You have to be aware that letter in capital have not the same index that their letter not in capital.

So if you want that abcDe return true, you should also use a tempory String to do you check like this :

String yourString ="..."
String tmp = yourString.toLowerCase();
boolean isInOrder = testYourString(tmp);

Answer 6

In your case this might be good enough. But think of it as you want to do this to Strings longer than five characters... than it will be a very long if-statement and much more work to do.
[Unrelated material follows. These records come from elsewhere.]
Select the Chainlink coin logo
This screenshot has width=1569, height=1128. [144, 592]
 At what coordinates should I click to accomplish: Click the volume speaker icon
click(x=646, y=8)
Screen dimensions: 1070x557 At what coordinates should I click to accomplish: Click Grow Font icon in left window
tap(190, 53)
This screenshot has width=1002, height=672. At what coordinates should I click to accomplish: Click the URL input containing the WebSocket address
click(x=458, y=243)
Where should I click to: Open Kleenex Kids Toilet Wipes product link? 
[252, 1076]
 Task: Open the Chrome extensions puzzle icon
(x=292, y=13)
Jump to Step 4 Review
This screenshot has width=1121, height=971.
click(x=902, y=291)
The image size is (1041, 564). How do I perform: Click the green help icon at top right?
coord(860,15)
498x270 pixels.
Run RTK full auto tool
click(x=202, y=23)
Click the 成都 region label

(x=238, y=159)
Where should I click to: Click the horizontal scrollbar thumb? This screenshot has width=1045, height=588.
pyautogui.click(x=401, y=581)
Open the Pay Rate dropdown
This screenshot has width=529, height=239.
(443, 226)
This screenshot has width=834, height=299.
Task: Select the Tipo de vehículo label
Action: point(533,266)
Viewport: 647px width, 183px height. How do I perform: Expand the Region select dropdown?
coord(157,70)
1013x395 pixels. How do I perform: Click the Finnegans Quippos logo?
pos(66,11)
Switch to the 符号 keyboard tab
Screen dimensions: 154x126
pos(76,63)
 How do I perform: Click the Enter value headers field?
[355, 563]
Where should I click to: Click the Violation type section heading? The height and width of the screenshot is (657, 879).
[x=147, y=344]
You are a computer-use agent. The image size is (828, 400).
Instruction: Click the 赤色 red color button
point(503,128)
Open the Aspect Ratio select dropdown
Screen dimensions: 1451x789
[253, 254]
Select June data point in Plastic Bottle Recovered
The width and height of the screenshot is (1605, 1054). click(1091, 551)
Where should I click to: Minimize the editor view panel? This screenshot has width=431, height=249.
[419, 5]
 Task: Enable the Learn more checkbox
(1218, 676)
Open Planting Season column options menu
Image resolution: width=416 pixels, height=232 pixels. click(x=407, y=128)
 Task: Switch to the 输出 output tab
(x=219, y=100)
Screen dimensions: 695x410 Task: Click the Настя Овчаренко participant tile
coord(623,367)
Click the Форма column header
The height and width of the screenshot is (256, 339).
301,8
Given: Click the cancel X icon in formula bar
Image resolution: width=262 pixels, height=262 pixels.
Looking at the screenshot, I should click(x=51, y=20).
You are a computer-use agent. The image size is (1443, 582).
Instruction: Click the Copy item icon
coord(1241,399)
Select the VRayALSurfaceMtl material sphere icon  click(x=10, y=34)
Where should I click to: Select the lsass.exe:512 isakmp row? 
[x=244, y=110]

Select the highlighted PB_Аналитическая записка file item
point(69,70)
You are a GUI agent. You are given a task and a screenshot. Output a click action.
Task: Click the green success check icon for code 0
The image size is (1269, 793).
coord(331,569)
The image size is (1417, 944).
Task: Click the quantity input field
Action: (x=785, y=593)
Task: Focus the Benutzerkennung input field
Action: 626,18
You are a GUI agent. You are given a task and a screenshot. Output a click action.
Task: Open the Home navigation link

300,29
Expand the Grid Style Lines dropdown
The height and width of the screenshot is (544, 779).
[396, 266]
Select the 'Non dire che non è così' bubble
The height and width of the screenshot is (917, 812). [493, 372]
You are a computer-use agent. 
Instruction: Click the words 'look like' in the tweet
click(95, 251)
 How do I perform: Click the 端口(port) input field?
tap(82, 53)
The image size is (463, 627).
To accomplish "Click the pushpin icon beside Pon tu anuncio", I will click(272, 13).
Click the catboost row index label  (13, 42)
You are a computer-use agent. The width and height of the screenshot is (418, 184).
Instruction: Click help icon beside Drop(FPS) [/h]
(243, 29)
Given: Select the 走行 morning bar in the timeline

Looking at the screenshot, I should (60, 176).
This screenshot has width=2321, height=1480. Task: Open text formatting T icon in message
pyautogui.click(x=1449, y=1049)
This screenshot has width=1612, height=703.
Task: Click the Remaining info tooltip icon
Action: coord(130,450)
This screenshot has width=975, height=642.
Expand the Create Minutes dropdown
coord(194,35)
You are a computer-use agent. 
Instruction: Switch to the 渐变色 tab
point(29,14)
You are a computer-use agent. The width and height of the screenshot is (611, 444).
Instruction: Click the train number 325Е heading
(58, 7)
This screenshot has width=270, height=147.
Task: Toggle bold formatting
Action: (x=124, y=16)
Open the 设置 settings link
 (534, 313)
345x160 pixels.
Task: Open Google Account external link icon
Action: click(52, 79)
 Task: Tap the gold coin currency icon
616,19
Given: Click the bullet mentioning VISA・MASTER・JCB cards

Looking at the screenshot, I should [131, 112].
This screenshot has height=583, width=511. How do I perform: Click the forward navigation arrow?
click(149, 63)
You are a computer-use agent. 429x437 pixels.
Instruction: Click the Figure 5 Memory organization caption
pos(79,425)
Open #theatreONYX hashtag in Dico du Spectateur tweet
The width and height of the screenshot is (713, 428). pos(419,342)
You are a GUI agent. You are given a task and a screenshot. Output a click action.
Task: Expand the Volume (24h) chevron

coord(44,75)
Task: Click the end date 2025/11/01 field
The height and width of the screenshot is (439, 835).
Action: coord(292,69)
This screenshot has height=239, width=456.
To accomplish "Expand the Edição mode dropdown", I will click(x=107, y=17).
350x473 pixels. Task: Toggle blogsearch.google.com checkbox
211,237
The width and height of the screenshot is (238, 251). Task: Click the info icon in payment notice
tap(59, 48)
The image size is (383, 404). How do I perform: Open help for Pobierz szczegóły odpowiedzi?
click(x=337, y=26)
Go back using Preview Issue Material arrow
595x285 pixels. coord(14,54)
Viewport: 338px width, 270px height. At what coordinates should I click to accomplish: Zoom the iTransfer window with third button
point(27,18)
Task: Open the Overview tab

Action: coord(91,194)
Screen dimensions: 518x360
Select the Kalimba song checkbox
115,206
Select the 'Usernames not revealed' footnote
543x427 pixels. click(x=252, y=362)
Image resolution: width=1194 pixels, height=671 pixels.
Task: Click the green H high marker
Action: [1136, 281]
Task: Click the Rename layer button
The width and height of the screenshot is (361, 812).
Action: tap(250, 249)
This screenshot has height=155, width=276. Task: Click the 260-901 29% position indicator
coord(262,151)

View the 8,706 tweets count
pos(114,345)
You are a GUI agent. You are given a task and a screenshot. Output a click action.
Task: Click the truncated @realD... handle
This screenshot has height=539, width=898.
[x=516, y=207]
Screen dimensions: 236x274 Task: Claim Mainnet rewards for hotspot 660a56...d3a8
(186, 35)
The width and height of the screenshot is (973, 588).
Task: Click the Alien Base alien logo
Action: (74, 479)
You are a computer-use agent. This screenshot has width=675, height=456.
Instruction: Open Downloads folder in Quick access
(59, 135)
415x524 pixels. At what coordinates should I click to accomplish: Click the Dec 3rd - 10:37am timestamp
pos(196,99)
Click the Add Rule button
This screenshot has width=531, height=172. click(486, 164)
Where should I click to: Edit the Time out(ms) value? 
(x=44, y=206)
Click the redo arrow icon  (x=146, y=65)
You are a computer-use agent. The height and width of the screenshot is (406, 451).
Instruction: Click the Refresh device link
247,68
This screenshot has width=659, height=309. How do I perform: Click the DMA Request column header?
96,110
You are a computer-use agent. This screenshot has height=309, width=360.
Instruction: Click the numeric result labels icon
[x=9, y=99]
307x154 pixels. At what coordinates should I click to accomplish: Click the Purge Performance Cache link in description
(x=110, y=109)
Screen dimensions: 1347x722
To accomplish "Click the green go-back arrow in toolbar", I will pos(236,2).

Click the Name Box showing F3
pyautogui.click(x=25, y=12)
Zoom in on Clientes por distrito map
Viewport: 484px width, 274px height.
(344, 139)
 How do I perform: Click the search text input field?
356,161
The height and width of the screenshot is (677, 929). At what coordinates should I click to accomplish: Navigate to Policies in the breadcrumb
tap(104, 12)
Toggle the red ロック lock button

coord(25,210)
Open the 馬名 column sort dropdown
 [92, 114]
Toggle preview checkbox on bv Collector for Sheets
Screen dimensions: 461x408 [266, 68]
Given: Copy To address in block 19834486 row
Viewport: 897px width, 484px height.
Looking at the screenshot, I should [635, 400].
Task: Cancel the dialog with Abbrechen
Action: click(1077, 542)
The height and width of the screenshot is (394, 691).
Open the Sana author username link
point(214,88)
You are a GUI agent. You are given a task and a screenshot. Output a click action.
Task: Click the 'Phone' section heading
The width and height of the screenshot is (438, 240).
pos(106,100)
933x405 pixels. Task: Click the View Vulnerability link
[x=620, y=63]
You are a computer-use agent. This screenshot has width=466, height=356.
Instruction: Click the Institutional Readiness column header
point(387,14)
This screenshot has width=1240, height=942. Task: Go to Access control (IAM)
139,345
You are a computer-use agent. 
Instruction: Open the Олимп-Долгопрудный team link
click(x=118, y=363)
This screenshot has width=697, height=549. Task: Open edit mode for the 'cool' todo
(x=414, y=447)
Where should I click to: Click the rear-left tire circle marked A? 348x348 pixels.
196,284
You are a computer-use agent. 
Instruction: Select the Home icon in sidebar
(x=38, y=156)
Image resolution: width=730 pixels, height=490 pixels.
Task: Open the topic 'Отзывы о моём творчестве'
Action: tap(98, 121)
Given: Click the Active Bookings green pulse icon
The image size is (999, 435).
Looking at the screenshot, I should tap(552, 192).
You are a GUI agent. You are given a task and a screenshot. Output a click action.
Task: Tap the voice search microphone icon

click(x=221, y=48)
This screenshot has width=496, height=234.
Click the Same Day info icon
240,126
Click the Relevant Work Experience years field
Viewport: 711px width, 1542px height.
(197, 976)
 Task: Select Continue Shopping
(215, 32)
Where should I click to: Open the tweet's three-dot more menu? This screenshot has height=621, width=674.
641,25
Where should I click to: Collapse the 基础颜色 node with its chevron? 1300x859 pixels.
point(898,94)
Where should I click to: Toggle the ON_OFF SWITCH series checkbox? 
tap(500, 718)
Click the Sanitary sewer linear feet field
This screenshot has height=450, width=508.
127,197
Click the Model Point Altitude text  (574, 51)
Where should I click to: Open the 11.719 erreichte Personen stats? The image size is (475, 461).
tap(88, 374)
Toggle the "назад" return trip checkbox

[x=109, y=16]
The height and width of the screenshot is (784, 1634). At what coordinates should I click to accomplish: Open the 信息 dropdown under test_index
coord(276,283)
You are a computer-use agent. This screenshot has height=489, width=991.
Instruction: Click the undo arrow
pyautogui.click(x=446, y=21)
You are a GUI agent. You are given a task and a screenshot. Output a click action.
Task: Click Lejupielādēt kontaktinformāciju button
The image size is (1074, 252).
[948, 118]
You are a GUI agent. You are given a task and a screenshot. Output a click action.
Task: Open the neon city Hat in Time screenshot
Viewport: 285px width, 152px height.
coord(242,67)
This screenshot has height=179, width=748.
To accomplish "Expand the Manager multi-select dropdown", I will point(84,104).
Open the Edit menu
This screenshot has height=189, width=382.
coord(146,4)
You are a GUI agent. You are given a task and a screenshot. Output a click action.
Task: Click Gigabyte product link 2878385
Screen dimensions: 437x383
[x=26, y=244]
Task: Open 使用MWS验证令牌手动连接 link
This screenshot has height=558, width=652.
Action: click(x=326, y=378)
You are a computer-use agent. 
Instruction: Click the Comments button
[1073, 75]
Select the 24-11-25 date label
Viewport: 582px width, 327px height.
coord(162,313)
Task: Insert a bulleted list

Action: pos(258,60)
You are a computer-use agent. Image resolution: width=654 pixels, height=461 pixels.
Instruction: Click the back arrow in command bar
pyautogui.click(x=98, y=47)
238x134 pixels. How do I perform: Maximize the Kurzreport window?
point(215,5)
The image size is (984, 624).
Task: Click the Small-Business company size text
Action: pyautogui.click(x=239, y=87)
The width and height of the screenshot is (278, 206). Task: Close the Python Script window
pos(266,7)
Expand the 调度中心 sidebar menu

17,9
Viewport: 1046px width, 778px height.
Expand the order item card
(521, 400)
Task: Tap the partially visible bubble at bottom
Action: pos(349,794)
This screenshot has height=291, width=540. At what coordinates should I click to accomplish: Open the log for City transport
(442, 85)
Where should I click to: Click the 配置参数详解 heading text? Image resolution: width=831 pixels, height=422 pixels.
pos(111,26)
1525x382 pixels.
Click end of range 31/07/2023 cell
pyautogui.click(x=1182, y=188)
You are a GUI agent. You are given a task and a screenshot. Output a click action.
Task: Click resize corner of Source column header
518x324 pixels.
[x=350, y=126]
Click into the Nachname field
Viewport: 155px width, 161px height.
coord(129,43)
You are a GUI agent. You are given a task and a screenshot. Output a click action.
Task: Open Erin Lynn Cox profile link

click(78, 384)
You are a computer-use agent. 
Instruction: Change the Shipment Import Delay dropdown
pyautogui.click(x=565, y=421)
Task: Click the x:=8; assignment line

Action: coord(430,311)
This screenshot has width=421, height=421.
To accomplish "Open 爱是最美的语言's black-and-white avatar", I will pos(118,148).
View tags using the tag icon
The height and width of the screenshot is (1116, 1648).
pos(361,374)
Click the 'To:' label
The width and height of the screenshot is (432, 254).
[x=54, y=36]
I'd rather suggest to use a loop, then you dont need to fix the length of your String.

I.e.

boolean sorted = true;
for(int i = 0; i < newStr.length()-1; i++){
    if(newStr.charAt(i) >= newStr.charAt(i+1)){
      sorted = false;
      break;
    }
}
if(sorted){
    System.out.println("In order");
}else{
    System.out.println("NOT in order");
}

Answer 7

You can try this

public static void main(String[] args) {
    String str = "Hello";
    char[] newStr = str.toCharArray();
    char previous = '\u0000';
    isInOrder(previous,newStr); 

}

private static boolean isInOrder(char previous, char[] arr) {
    for (char current : arr) {
        if (current < previous)
            return false;
        previous = current;
    }
    return true;
}